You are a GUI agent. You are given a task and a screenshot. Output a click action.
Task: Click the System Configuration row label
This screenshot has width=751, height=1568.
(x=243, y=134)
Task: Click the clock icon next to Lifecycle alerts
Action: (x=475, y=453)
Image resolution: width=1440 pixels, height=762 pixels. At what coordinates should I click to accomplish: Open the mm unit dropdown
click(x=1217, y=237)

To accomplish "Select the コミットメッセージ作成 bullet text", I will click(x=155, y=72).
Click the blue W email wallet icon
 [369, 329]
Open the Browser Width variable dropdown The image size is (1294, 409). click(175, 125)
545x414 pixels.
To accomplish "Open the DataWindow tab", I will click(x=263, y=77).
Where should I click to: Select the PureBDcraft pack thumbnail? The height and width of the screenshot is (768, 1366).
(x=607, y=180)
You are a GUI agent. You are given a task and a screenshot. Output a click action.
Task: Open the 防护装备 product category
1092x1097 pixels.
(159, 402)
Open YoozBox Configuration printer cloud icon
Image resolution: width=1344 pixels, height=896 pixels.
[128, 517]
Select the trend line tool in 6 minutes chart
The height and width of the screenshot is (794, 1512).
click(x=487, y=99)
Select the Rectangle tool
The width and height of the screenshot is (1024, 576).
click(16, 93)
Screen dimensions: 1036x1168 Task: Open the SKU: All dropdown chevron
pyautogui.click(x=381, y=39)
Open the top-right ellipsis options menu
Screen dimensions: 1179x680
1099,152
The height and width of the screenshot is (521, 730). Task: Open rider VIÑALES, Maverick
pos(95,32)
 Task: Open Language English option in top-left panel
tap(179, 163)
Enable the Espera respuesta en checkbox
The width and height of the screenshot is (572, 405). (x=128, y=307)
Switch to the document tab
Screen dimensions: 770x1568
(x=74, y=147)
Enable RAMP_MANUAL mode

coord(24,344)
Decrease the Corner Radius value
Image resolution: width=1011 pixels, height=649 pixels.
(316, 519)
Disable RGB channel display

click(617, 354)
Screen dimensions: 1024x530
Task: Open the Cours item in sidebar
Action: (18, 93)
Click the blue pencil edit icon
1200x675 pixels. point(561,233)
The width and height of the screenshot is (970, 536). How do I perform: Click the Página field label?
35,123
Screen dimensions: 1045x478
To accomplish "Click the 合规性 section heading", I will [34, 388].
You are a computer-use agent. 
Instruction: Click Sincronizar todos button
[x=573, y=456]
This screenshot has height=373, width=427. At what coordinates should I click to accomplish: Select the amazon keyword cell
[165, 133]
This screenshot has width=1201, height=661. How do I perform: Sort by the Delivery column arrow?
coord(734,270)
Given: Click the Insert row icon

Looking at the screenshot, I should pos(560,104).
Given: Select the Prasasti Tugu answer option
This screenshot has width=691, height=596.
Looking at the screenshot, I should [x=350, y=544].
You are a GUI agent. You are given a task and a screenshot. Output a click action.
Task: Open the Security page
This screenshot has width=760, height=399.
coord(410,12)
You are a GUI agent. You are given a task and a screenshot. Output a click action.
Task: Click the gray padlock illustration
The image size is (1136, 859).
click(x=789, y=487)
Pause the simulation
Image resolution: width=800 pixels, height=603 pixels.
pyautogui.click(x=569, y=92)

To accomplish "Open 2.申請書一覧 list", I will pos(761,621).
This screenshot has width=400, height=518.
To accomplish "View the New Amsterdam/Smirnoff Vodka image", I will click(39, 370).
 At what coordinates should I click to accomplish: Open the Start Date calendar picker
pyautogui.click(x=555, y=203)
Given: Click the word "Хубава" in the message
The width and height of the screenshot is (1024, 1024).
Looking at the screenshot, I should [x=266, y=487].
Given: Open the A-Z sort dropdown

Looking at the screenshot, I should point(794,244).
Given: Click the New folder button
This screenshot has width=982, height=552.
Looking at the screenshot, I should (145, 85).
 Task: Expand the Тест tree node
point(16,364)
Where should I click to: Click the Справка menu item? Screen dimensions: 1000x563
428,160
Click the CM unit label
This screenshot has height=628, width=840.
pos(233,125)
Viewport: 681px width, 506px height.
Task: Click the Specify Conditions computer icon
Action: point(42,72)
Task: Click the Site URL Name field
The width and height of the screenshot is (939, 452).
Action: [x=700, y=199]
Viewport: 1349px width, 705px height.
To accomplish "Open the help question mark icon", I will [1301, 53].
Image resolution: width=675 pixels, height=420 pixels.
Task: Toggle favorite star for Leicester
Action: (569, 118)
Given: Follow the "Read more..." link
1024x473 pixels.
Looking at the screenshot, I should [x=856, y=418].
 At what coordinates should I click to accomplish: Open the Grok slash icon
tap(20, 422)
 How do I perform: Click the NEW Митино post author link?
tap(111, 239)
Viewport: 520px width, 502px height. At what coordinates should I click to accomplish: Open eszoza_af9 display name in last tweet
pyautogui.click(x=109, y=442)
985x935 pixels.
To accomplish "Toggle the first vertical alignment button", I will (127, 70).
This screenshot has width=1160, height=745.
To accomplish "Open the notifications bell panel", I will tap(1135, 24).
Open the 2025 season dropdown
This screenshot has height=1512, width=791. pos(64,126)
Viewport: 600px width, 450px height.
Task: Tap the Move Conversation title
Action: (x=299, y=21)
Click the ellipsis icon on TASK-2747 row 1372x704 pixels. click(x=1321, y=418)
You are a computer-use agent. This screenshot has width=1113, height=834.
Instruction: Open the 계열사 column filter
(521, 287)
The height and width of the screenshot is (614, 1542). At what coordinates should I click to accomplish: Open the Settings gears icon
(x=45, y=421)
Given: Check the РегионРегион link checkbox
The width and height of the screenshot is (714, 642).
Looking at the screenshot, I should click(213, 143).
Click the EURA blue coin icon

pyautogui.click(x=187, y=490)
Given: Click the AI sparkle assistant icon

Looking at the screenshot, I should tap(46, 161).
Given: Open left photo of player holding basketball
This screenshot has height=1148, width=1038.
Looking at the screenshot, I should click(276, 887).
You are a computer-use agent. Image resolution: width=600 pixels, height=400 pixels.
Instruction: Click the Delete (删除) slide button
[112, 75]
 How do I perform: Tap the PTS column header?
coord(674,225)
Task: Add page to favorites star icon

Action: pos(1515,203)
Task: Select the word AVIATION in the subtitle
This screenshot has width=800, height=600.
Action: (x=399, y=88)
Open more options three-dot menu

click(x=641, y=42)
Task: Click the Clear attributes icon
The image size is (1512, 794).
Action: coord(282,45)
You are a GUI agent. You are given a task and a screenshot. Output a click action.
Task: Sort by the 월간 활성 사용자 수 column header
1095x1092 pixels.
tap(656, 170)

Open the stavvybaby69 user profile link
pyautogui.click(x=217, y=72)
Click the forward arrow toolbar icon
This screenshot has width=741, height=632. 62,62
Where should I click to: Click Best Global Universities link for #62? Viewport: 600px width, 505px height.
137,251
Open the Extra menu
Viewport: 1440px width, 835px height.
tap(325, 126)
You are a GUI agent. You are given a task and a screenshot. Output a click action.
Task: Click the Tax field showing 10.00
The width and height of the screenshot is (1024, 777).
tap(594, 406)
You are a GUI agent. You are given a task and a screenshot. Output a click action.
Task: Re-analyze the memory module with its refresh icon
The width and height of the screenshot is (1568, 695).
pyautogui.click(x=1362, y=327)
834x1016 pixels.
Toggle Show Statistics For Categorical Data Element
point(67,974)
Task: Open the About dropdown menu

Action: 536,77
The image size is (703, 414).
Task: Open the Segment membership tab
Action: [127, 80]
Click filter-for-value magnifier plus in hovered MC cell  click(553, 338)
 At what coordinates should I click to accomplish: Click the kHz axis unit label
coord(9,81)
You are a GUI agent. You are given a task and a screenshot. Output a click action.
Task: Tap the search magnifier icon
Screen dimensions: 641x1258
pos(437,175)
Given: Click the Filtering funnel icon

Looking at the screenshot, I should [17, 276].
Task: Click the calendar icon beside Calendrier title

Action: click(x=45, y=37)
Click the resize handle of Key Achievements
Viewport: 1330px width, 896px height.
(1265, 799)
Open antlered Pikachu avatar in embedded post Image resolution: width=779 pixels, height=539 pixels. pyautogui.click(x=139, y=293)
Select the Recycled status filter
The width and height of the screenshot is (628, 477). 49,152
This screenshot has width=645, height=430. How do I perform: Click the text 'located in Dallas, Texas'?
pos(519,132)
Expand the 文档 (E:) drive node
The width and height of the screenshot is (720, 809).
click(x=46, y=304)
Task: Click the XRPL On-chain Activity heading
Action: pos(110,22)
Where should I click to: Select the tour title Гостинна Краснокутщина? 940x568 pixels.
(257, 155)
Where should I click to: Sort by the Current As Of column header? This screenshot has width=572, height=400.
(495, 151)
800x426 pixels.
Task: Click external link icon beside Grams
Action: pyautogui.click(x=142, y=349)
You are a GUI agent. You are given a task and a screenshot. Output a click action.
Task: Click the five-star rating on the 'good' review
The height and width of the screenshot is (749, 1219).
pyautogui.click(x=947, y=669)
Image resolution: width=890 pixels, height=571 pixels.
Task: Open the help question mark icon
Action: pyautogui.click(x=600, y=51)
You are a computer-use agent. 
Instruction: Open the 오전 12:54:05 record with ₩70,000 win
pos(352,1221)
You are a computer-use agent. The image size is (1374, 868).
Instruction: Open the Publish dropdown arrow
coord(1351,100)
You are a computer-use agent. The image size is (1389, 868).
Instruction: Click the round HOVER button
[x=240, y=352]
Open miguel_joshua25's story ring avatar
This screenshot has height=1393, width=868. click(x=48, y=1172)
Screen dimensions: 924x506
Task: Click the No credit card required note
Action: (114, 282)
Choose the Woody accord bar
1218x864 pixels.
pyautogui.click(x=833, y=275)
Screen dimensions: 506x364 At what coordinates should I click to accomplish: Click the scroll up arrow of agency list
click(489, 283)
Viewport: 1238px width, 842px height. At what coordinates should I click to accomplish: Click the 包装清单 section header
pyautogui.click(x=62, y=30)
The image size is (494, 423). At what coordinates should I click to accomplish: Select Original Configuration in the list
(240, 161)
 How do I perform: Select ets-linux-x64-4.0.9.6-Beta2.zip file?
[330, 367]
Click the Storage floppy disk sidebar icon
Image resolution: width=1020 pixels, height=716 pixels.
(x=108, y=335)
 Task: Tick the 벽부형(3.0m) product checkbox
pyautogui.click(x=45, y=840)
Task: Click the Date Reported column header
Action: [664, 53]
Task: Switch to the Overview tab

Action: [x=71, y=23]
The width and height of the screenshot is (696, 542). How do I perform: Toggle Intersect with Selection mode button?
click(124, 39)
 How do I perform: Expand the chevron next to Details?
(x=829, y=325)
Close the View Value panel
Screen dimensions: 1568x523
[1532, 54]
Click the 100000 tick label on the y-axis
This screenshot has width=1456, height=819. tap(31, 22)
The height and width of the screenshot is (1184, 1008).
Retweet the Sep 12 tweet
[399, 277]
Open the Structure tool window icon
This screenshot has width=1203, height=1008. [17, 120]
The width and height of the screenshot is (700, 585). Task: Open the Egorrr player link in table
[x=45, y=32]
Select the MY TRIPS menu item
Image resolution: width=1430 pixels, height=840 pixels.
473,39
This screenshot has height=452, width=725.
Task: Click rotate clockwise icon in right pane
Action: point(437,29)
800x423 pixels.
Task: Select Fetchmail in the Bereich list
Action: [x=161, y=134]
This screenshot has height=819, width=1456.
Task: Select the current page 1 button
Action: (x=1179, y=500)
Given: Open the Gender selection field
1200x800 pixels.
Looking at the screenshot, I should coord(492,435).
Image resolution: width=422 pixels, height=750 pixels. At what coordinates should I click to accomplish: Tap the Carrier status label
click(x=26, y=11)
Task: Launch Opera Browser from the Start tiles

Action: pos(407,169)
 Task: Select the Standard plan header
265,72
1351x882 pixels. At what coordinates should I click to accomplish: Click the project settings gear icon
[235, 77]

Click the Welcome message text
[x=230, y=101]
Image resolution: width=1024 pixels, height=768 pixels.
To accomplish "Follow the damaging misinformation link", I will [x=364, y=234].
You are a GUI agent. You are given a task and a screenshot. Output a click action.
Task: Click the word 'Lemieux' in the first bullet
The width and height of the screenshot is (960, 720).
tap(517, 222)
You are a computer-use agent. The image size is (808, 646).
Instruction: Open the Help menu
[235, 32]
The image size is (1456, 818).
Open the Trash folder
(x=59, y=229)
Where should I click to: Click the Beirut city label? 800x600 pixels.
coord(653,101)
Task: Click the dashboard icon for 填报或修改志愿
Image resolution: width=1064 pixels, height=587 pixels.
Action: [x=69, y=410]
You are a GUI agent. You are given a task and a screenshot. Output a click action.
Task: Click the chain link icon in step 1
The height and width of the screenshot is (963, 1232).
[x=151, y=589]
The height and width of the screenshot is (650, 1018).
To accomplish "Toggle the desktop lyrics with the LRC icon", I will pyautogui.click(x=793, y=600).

____

## [Task to carry out]
Across the listing above, count every line containing the string "first" and give the result with no comment.

## [Response area]
2